I had a great sense of guilt having passed on this poor-functioning gene to such a perfect baby. And sitting with the weight of FAIL on my shoulders for a few weeks, before more testing can be done, is pretty daunting. Granted, with both of my babies it was pretty evident that they could hear. They startled at loud sounds and they acknowledged my voice, which eased a bit of my concerns.
One super nice part about knowing my family’s history of hearing loss is the fact that our pediatrician was able to help me skip a few steps for my second babe’s testing process. I didn’t have to do the follow-up screen at the hospital or another test looking for a specific disease (that I won’t get into here) because her doctor understood it was genetic and that there was no need to waste time with the “double checks”.
Next up is where an actual audiologist steps into the picture. They do a deeper assessment and give data and numbers about just how severe the hearing loss is. This test is tricky because the baby needs to sleep for up to two hours to have it properly completed. I was able to nurse my babies to sleep and hold them for the duration of these tests but it was quite the task to keep all of the cords intact the entire time!
The results are immediate, and before leaving the audiologist I knew the degree of hearing loss my babes had. To this day, my oldest has mild to moderate loss and my youngest has slight to mild loss.
At this point comes the talk about options: hearing aids, early intervention, medical referrals, etc. I opted to not do hearing aids for either of my children due to my own success, despite having some hearing loss of my own. In fact, of everyone in my family with hearing loss, only my father and one niece and one nephew have hearing aids at this point. I signed up for early intervention and for the first few months of my son’s life, had a speech-pathologist come to my home to do behavior assessments. When those all passed with flying colors, I opted to do monthly mail checks – the assessments are sent to me via mail and after I’ve filled out the forms, I send them back.
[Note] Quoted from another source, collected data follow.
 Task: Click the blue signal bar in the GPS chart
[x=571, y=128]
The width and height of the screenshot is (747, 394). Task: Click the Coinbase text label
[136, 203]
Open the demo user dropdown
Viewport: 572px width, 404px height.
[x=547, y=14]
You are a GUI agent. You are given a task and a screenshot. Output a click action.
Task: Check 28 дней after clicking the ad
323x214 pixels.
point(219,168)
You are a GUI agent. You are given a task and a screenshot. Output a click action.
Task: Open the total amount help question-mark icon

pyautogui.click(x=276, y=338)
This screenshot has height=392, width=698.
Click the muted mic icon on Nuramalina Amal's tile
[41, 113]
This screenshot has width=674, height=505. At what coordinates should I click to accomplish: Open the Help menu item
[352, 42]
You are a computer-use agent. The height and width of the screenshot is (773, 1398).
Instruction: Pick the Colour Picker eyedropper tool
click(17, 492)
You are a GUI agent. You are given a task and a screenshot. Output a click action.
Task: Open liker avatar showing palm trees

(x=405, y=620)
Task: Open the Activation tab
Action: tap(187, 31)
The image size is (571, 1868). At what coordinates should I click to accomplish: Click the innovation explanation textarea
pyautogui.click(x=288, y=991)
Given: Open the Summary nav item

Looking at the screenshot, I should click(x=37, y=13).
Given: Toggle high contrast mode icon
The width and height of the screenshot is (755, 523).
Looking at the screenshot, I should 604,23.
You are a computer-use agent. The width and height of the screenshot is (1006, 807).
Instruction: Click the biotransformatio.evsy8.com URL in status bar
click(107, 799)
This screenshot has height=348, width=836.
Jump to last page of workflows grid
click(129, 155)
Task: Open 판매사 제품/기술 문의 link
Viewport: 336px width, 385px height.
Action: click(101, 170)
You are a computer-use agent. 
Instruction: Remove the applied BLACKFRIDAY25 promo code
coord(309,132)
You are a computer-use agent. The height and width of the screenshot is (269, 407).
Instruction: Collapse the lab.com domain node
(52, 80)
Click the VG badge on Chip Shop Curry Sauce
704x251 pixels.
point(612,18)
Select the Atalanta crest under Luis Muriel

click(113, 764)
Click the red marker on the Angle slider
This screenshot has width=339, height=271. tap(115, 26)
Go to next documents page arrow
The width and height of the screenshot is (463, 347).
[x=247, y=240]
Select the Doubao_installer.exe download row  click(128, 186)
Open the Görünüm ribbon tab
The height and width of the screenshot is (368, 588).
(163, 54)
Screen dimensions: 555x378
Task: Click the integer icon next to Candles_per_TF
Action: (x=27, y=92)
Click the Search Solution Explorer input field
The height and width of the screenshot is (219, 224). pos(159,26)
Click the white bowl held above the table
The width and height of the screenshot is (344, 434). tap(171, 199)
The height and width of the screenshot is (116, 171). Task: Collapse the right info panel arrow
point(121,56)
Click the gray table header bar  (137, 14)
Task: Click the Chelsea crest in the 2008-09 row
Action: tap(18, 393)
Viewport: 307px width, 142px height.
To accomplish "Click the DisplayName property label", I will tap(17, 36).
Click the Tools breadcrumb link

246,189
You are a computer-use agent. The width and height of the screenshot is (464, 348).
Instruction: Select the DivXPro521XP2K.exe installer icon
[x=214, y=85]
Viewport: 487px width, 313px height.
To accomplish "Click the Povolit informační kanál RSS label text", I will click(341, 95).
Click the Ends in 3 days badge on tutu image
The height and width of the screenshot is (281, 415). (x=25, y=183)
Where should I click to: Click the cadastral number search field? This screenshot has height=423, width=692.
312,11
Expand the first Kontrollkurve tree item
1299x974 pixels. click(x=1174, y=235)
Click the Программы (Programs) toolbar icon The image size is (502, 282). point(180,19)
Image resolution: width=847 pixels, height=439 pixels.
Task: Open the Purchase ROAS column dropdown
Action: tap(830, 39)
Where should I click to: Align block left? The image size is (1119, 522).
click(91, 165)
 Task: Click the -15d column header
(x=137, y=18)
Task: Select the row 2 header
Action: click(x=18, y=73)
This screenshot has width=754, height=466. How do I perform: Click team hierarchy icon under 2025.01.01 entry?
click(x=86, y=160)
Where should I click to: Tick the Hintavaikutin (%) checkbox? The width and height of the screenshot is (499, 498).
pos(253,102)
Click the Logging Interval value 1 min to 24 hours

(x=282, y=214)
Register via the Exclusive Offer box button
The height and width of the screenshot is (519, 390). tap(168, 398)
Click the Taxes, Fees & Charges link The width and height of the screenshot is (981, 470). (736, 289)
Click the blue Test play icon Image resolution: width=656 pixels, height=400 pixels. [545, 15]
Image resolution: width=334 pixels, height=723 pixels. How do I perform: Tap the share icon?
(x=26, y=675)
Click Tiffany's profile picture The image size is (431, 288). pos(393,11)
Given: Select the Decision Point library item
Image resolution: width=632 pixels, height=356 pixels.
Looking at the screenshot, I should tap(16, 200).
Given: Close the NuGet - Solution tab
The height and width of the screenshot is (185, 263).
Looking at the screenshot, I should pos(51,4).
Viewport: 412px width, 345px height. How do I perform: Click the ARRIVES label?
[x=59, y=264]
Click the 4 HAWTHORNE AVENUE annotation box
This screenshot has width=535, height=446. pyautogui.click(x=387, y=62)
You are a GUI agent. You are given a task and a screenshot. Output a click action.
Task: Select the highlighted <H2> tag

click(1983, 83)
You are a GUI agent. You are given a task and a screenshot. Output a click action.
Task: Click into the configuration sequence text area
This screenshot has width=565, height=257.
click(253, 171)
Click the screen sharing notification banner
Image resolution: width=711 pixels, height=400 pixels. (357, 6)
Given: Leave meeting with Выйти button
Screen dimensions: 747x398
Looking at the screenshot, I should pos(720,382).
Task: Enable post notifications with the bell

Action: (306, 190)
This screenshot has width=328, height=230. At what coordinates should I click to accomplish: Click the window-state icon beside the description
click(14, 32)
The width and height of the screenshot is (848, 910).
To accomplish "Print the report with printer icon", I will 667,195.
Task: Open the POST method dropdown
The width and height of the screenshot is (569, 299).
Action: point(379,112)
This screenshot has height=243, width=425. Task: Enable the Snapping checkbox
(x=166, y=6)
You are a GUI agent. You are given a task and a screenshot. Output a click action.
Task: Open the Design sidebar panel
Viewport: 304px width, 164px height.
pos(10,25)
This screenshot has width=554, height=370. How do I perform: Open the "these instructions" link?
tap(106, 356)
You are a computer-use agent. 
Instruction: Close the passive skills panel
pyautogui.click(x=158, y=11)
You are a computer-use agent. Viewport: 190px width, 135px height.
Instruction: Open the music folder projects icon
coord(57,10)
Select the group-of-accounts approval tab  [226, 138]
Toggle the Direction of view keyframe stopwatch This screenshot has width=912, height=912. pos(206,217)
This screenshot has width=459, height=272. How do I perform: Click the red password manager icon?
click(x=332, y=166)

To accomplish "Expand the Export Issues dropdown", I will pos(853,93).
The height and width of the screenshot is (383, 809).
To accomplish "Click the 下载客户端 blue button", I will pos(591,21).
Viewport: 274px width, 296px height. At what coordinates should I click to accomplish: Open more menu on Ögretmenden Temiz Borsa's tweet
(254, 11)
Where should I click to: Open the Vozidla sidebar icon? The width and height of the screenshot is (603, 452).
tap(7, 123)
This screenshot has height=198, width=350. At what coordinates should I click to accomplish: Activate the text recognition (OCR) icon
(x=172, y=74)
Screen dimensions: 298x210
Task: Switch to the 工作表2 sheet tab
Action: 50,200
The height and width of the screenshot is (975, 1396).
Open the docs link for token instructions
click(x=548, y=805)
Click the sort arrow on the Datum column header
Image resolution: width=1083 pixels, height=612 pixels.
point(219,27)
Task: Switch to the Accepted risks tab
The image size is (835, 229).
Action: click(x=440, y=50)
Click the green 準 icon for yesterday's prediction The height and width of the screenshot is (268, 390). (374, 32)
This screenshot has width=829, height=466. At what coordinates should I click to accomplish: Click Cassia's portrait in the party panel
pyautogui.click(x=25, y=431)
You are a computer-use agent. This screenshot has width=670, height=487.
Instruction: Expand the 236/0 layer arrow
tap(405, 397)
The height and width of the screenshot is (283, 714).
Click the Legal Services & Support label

Every few months, it is recommended to go back in for more hearing tests. I kept up these appointments with my son for quite awhile, but because nothing has changed, I’ll wait until kindergarten rolls around to have him tested again. My daughter, on the other hand, has less severe hearing loss, so I’ve been more laid back with her testing, but will most likely have her tested at multiple points during her life.